OGH vom 18.11.2022, 6Ob199/22s

Kopf

Der Oberste Gerichtshof hat als Revisionsgericht durch den Senatspräsidenten Hon.-Prof. Dr. Gitschthaler als Vorsitzenden sowie die Hofrätinnen und Hofräte Dr. Nowotny, Dr. Hofer-Zeni-Rennhofer, Dr. Faber und Mag. Pertmayr als weitere Richter in der Rechtssache der klagenden Partei M* G*, geboren am *, vertreten durch Kock Jilek Rechtsanwälte Partnerschaft (OG) in Bruck an der Mur, wider die beklagte Partei B* Bank *, vertreten durch DSC Doralt Seist Csoklich Rechtsanwälte GmbH in Wien, wegen 127.766,46 EUR sA und Feststellung, über die außerordentliche Revision der klagenden Partei gegen das Urteil des Oberlandesgerichts Graz als Berufungsgericht vom , GZ 4 R 53/22d-27, in nichtöffentlicher Sitzung den

Beschluss

gefasst:

Spruch

Die außerordentliche Revision wird gemäß § 508a Abs 2 ZPO mangels der Voraussetzungen des § 502 Abs 1 ZPO zurückgewiesen.

Text

Begründung:

[1] Der Kläger schloss als Verbraucher mit dem beklagten Kreditunternehmen im Juli 2005 einen einmal ausnützbaren endfälligen Fremdwährungskreditvertrag in Schweizer Franken (CHF) im Gegenwert von 120.000 EUR, den er mit Kreditnachtrag vom September 2007 auf den Gegenwert von 180.000 EUR aufstockte, mit Laufzeitende zum . Die vom Kläger beigezogene selbständige Vermögensberaterin entwarf ein Finanzierungskonzept, das die Aufnahme des Schweizer Franken-Kredits bei der Beklagten umfasste. Einziger Grund für den Kläger, einen Schweizer Franken-Kredit aufzunehmen, war, dass dieser – aus damaliger Sicht – insgesamt günstiger war als die eingeholten Vergleichsangebote über EUR-Kredite.
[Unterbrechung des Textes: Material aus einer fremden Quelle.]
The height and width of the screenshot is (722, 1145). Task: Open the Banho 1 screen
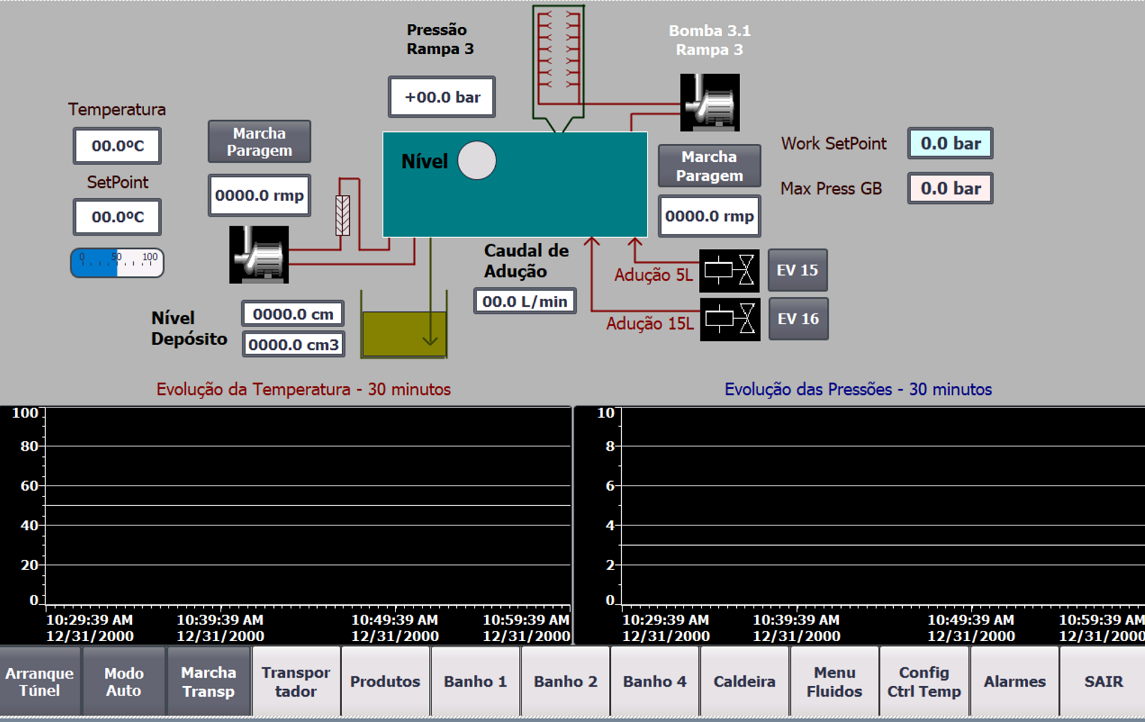475,682
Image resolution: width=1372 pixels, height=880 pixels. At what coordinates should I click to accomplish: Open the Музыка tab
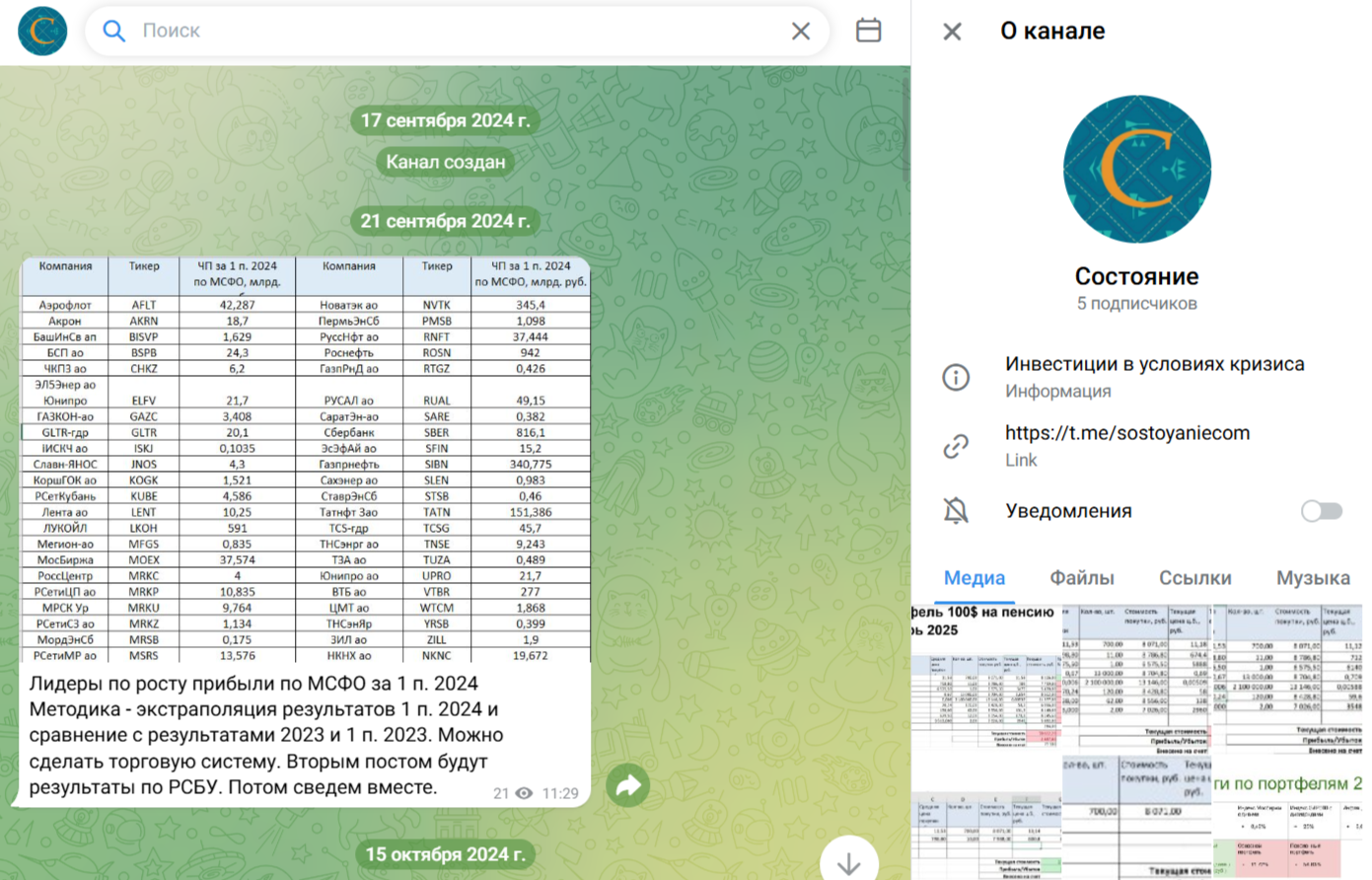point(1312,578)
[2] Die beklagte Bank eröffnete für den Kläger anlässlich des Vertragsabschlusses ein Schweizer FrankenKreditkonto und zählte sodann dem Kläger den Kreditbetrag von 187.620 CHF und 100.500 CHF (Aufstockung) zu, indem sie 120.000 EUR (Umrechnungskurs EUR/CHF von 1,563500) und 60.000 EUR (Umrechnungskurs EUR/CHF von 1,675000) auf dessen EUR-Girokonto gutbuchte. Die ihm regelmäßig zugesandten Auszüge des Kreditkontos nahm der Kläger zur Kenntnis. Er bekam regelmäßig Informationen zur Aushaftung des Kredits und zu den Kursdaten.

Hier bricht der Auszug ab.